Let’s make a bipartisan point here: 40 years in Congress is just too long.
WASHINGTON — Rep. Henry A. Waxman, whose legislative record has made him one of the country’s most influential liberal lawmakers for four decades, announced Thursday that he will retire from his Westside seat, the latest in a wave of departures that is remaking the state’s long-stable congressional delegation.
During a congressional career that began when Gerald R. Ford was president, Waxman became one of the Democratic Party’s most prolific and savvy legislators, focusing on issues related to healthcare and the environment. He played a central role — sometimes over opposition within his own party — in passing laws that dramatically cut air pollution, helped reduce smoking, expanded Medicaid coverage for the poor, reduced pesticides in food, made generic drugs more widely available, helped AIDS patients, promoted the development of drugs for rare diseases and improved federal regulation of nursing homes.
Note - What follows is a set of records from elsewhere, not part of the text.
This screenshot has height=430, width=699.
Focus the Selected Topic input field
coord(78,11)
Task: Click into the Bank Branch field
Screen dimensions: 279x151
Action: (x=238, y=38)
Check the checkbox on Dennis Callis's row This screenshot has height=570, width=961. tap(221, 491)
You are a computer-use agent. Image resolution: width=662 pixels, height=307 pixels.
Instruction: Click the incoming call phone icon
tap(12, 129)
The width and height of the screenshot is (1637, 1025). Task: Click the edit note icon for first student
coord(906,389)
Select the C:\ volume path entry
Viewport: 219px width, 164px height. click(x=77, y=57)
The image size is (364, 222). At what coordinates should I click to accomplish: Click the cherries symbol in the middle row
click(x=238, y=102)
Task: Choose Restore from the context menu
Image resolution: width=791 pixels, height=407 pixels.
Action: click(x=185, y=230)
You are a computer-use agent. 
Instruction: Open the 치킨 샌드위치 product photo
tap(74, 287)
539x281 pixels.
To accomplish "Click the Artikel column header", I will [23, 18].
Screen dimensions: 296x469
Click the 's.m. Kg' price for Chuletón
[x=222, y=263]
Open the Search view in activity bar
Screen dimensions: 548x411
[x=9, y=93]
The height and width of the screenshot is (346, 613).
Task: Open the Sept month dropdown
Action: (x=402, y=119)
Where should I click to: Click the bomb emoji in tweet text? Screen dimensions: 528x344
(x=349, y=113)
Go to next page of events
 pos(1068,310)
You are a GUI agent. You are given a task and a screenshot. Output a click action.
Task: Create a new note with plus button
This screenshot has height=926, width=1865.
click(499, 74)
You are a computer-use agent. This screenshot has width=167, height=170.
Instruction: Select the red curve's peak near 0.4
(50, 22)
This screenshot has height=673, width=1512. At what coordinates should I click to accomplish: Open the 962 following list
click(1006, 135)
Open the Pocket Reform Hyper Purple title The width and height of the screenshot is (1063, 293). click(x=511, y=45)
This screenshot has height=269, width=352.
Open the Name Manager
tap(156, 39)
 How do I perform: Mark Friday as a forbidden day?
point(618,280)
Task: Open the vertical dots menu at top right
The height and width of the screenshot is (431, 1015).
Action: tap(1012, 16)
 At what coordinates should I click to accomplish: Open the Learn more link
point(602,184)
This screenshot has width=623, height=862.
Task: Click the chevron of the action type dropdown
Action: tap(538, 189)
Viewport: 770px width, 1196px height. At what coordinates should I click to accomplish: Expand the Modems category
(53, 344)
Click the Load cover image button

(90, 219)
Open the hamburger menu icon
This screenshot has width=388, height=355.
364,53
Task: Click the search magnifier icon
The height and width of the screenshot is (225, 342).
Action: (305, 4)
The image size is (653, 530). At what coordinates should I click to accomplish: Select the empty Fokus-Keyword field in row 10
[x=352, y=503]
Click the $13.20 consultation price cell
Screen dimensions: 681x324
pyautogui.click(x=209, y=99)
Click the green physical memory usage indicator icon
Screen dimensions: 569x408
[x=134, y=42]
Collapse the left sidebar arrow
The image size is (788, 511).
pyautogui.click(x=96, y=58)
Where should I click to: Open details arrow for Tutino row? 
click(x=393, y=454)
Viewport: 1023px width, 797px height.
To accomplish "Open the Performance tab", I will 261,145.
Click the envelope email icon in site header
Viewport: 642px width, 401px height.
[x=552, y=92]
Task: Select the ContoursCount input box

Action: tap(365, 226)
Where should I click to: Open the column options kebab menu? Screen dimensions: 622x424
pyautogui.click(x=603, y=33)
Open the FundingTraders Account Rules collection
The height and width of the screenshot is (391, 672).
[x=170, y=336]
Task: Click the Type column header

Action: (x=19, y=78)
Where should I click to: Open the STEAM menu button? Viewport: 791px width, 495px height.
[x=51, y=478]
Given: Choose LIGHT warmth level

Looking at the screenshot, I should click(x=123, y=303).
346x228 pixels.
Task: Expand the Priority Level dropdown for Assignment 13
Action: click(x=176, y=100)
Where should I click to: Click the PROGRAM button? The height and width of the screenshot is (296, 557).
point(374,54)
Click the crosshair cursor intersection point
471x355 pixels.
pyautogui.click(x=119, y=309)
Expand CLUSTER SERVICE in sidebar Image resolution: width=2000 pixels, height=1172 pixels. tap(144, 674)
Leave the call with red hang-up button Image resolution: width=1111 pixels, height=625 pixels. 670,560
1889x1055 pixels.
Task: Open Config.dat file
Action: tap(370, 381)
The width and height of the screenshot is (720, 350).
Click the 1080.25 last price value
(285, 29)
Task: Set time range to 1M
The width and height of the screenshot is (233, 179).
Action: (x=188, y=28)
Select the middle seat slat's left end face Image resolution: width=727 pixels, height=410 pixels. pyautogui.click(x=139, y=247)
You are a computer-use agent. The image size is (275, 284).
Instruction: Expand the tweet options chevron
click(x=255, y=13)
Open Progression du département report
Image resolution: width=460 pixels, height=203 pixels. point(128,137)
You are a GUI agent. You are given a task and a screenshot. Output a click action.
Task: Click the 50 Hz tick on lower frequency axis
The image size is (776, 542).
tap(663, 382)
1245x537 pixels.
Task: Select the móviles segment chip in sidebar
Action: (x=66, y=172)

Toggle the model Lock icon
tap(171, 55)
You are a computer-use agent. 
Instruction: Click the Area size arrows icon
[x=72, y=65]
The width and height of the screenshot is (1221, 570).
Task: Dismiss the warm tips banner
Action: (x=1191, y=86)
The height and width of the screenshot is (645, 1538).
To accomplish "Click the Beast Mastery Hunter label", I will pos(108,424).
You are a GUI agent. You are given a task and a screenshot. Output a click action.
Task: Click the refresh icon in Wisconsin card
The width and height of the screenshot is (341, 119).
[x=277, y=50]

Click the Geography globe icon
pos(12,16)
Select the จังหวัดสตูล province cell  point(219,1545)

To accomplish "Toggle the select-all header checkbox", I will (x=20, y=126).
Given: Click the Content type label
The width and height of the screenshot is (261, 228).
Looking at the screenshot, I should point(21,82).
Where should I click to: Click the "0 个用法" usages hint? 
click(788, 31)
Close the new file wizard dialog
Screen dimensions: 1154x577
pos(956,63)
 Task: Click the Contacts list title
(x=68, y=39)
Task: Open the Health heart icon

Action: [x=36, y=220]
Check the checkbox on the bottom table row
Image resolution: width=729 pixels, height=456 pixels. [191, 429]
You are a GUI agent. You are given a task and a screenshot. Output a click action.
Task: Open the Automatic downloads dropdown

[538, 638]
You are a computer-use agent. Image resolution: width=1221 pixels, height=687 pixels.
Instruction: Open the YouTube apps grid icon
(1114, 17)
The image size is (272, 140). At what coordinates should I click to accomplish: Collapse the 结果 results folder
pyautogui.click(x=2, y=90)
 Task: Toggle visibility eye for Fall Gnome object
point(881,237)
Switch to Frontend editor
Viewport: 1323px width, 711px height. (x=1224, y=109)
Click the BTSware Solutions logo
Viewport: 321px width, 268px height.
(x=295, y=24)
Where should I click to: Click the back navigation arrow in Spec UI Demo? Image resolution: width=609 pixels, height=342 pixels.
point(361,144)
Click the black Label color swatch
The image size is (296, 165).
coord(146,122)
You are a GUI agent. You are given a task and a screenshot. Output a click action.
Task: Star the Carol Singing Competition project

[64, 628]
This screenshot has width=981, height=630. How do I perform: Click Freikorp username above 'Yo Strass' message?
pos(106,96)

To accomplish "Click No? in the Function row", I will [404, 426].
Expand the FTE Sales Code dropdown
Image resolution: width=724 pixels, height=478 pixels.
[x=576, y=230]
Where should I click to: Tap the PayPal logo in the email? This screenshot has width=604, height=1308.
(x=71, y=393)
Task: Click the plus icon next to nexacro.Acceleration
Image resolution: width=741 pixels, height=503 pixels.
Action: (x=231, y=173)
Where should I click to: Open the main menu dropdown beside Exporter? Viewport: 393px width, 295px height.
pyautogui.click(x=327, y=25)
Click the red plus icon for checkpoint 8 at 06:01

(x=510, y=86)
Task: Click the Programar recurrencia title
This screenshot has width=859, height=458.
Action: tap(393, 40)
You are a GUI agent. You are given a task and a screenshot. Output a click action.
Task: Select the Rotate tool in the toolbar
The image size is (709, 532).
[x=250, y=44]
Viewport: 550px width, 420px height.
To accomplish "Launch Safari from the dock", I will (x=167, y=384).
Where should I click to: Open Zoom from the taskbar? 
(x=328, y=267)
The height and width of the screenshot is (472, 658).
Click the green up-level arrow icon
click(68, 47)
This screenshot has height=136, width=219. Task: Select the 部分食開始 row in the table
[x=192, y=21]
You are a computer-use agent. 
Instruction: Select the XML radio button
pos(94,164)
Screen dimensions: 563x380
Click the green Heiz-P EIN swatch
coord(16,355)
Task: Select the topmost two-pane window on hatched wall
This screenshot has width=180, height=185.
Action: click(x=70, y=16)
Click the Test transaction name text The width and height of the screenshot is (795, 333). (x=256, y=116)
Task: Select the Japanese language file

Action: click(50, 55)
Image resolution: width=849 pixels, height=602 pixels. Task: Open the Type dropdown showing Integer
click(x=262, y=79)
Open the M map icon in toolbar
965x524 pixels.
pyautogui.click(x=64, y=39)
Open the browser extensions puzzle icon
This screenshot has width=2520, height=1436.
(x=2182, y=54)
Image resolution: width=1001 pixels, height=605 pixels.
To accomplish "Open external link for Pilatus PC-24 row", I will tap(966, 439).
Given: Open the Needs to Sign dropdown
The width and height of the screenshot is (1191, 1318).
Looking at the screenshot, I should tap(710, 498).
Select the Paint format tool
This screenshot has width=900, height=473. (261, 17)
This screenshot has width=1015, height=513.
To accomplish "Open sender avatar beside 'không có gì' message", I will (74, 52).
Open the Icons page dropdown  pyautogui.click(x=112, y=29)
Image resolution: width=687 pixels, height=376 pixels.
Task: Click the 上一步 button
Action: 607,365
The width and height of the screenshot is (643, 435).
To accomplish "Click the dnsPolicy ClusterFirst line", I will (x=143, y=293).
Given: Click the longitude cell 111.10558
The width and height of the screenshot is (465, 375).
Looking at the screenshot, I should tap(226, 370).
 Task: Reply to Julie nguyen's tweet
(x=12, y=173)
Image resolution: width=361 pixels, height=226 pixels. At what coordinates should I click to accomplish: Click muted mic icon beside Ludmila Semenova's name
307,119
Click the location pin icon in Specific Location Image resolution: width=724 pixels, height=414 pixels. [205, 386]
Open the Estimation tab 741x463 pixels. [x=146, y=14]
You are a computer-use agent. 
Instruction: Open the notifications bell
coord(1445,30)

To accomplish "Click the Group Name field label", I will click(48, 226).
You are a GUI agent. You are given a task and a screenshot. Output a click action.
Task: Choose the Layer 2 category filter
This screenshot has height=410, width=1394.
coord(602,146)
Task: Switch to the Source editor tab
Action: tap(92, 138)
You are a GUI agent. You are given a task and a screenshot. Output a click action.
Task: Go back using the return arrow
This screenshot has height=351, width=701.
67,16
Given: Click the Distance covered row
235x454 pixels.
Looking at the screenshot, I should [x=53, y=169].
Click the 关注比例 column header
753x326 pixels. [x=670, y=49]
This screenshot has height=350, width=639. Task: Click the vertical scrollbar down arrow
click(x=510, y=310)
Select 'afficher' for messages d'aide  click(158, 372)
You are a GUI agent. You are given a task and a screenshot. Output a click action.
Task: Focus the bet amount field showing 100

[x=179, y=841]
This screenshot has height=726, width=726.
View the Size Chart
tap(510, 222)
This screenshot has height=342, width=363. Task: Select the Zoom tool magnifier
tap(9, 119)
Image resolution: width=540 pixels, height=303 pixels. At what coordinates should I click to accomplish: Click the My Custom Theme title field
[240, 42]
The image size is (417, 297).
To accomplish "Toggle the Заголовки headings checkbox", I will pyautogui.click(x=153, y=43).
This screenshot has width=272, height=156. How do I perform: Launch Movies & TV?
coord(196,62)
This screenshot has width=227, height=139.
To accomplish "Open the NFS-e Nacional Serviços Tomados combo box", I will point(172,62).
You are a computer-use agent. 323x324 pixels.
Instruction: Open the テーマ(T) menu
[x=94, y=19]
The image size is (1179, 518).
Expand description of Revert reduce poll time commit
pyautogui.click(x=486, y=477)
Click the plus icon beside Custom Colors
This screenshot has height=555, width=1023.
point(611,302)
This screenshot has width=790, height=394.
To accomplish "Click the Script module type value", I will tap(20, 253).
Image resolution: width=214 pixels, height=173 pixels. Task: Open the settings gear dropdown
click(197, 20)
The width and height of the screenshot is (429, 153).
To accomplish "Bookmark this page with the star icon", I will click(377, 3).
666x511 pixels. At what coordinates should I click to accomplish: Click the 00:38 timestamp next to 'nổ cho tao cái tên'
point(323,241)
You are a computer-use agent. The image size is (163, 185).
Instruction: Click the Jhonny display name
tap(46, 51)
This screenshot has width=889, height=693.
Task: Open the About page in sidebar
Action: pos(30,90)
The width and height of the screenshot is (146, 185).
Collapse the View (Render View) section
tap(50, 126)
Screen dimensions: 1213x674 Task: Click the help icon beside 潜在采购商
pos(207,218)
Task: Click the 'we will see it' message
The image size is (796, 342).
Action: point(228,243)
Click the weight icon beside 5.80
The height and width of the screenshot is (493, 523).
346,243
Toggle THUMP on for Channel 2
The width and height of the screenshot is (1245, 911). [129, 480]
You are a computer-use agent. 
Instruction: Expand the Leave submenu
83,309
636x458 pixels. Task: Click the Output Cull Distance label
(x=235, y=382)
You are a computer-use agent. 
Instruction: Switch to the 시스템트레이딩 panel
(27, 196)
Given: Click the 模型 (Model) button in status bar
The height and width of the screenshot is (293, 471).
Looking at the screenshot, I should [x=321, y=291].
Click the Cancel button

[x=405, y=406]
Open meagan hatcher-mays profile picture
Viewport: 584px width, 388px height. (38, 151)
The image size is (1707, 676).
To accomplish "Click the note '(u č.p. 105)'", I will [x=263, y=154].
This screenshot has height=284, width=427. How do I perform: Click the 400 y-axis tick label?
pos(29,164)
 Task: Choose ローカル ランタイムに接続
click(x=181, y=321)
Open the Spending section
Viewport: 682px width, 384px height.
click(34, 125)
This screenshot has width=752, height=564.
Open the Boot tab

Waxman also helped grow the government to its current gargantuan proportions. That’s what most media regard as a “successful” legislator — not keeping government off citizens’ backs and preserving individual liberty, but growing it and growing it and growing it, whether we need it or can afford it or not.
The media frequently praised Waxman during the W years for investigating that administration, but consistently rips Rep. Darrell Issa for investigating the Obama administration.
Among Rep. Waxman’s greatest hits, a claim that the North Pole was “starting to evaporate.” That’s right up there with Rep. Hank Johnson’s fear that Guam would “capsize.” Neither is possible, but if it were, there’s not a lot that any government could do about it.
During a congressional Obamacare hearing in 2013, Waxman also declared that insurance companies selling private plans to customers who choose to buy those plans is an “abuse” that Obamacare would remedy. What Obamacare has actually done is replace some of those “abusive” plans with more expensive plans that carry higher deductibles.